■ TEXT SHOWN:
One of the central Jewish prayers for those who are ill or recovering from illness or accidents is the Mi Sheberakh. The name is taken from its first two Hebrew words. With a holistic view of humankind, it prays for physical cure as well as spiritual healing, asking for blessing, compassion, restoration, and strength, within the community of others facing illness as well as all Jews, all human beings.
Traditionally, the Mi Sheberakh is said in synagogue when the Torah is read. If the patient herself/himself cannot be at services, a close relative or friend might be called up to the Torah for an honor, and the one leading services will offer this prayer, filling in the name of the one who is ill and her/his parents. Many congregations sing the version of the Mi Sheberakh written by Debbie Friedman, a popular Jewish folk musician who focused on liturgical music. (That version can heard in the video, and its lyrics read, at the top of this article.)
Increasingly, the Mi Sheberakh has moved into other settings and other junctures. Chaplains, doctors, nurses, and social workers are now joining patients and those close to them in saying the Mi Sheberakh at various junctures—before and after surgery, during treatments, upon admission or discharge, on the anniversary of diagnosis, and more. We present it to you here, in English translation and in transliteration from the Hebrew, as a resource for you as you confront the challenges of illness. The Hebrew text can be found here.
Listen to Mi Sheberakh (courtesy of Mechon Hadar)
Mi Sheberakh in English Translation
May the One who blessed our ancestors —
Patriarchs Abraham, Isaac, and Jacob,
Matriarchs Sarah, Rebecca, Rachel, and Leah —
bless and heal the one who is ill:
________________ son/daughter of ________________ .
May the Holy Blessed One
overflow with compassion upon him/her,
to restore him/her,
to heal him/her,
to strengthen him/her,
to enliven him/her.
The One will send him/her, speedily,
a complete healing —
healing of the soul and healing of the body —
along with all the ill,
among the people of Israel and all humankind,
and let us all say: Amen!
Mi Sheberakh in Hebrew Transliteration
The transliterated text below presents the prayer with correct pronouns for male and female patients. The word before the slash is for males, the one after for females.
Avoteinu: Avraham, Yitzhak, v’Yaakov,
v’Imoteinu: Sarah, Rivka, Rachel v’Leah,
Hu yivarekh virapei
et haholeh/haholah _____________ ben/bat ______________
HaKadosh Barukh Hu
yimalei rahamim alav/aleha,
V’yishlah lo/lah bim-hera
r’fu-at hanefesh u-r’fu-at hagoof,
b’tokh sh’ar holei Yisrael v’holei yoshvei tevel,
hashta ba’agalah u-vizman kariv,
Reprinted with permission of the National Center for Jewish Healing, a program of the Jewish Board of Family and Children’s Services.

■ RECORDS SUPPLIED:
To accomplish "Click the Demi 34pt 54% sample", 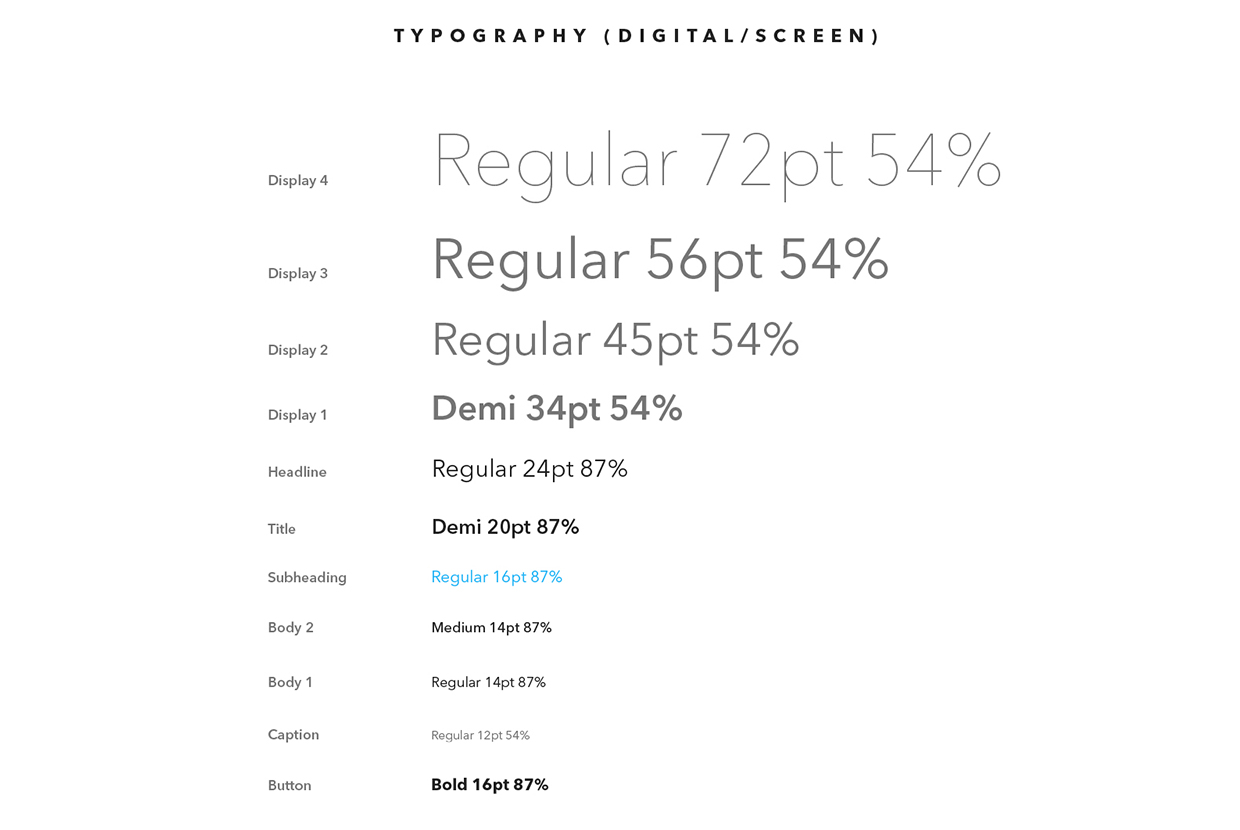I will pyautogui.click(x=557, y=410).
...
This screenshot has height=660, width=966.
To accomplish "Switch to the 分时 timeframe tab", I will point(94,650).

■ QUESTIONS TO ANSWER:
[a] According to the Mi Sheberakh page, why does the prayer have that name?
[b] Return the passage of the Mi Sheberakh page between "Mi Sheberakh in Hebrew" and "and Children’s Services.", inclusive.

■ RESPONSES BY TASK:
[a] The prayer is called Mi Sheberakh because its name comes from its first two Hebrew words.

[b]
Mi Sheberakh in Hebrew Transliteration
The transliterated text below presents the prayer with correct pronouns for male and female patients. The word before the slash is for males, the one after for females.
Avoteinu: Avraham, Yitzhak, v’Yaakov,
v’Imoteinu: Sarah, Rivka, Rachel v’Leah,
Hu yivarekh virapei
et haholeh/haholah _____________ ben/bat ______________
HaKadosh Barukh Hu
yimalei rahamim alav/aleha,
V’yishlah lo/lah bim-hera
r’fu-at hanefesh u-r’fu-at hagoof,
b’tokh sh’ar holei Yisrael v’holei yoshvei tevel,
hashta ba’agalah u-vizman kariv,
Reprinted with permission of the National Center for Jewish Healing, a program of the Jewish Board of Family and Children’s Services.